■ Extrait cité
★ ★ ★ ★

Les médias enferment la réflexion sur les massacreurs entre psychologie et sociologie. Acte d’autant plus facile qu’il s’agit là de leur comportement général !
Pyschologie ? Etait-il radicalisé ? Fou ? Malade ? etc. Un héros, certes négatif, mais un héros tout de même car les médias vont parler cent fois plus de lui, que des survivants !
Sociologie ? Mais non, il est le fruit de la misère sociale, de l’exclusion d’où, dans une part de la « gauche », sa transformation incroyable en « révolté »1.
Au cours d’une réunion publique, en réponse à une question, Paul Ariès avait résumé ainsi l’histoire de l’humanité : l’homme a d’abord consommé la nature, puis d’autres hommes (l’exploitation de l’homme par l’homme) et, sur la même pente il finira par se consommer lui-même. Le suicide est si ancien que la religion catholique (je ne sais pour les autres) l’a mis au ban de la société.

★ ★ ★ ★

■ Votre tâche
Poursuivez, s'il vous plaît, le texte sur les médias et les massacreurs à partir de sa dernière phrase.

■ Données enregistrées
★ ★ ★ ★

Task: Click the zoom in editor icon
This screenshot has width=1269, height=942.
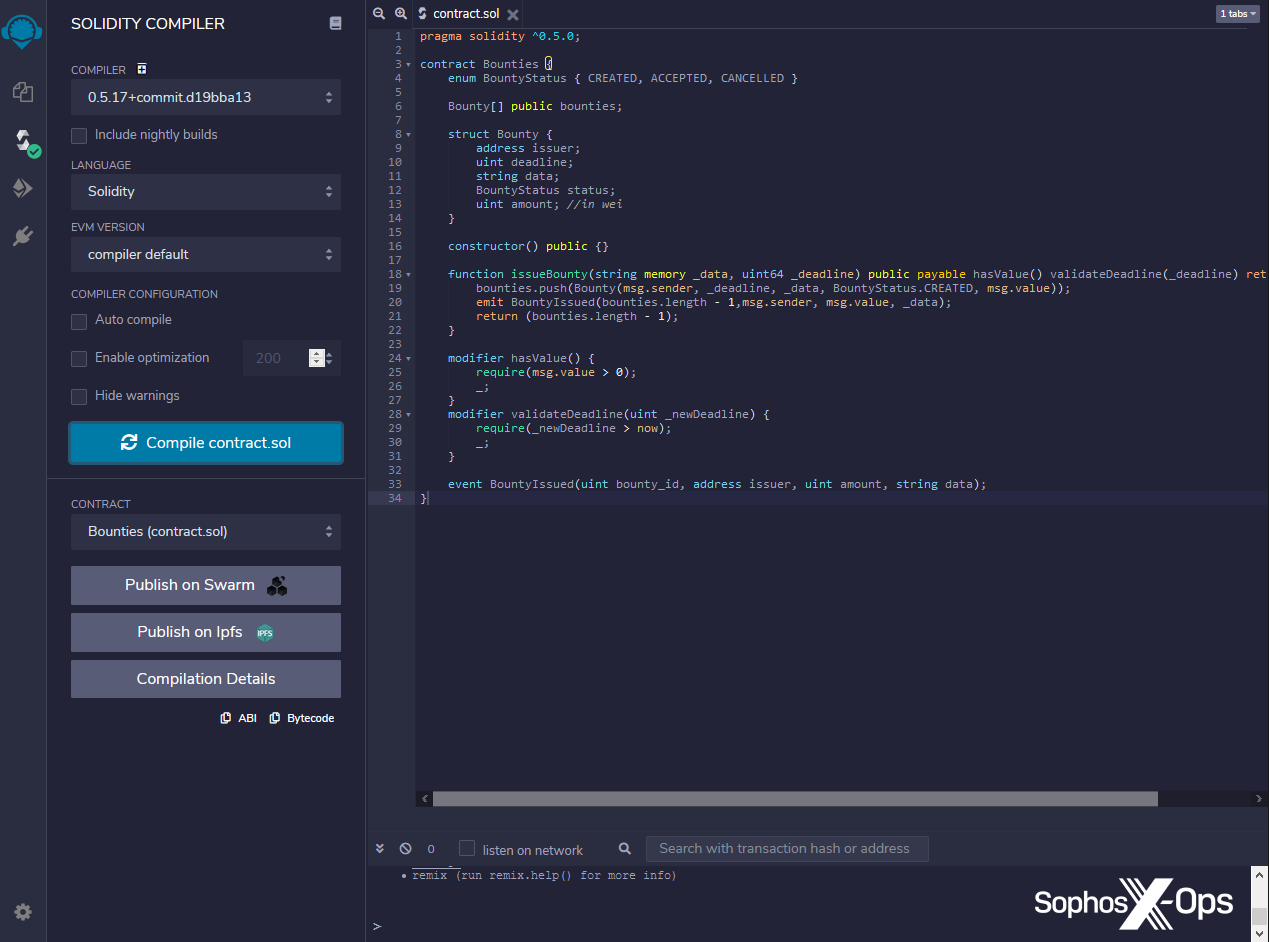Action: click(x=400, y=14)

★ ★ ★ ★

■ Réponse
Si hier le suicide était personnel, l’expression d’une liberté ( !), aujourd’hui il a tendance à devenir l’expression d’un fait social, sinon pourquoi se suicider en faisant plonger un avion ou en conduisant un camion ?
Les médias ont pour fonction de noyer la réalité sous un flot d’informations (quand hier la censure disait le bien !) où il devient très difficile de discerner la vie. Avec les massacreurs, l’essentiel consiste donc à éviter d’analyser la mort du politique qu’exprime cette société où l’homme est un loup pour lui-même, une mort souvent en Une des journaux mais en ce qu’elle a de politicien.
Islamisme, Inquisition, Fascisme
Quand Paul Ariès évoquait ce stade historique où l’homme allait se consommer lui-même, il répondait à une question sur la scientologie dite «Eglise de scientologie ». Une religion si moderne, si actuelle qu’elle inverse la problématique religieuse : d’un moule dans lequel le croyant devait s’inscrire (d’où le besoin de croire), on passe à un moule où le croyant devient le point de départ (et son argent avec), c’est-à-dire dieu ! La scientologie a industrialisé, sous forme de secte, ce besoin qui, dans les librairies, occupe des rayons entiers sous le titre : le développement personnel. L’homme libre a le vertige et il devient son propre vertige.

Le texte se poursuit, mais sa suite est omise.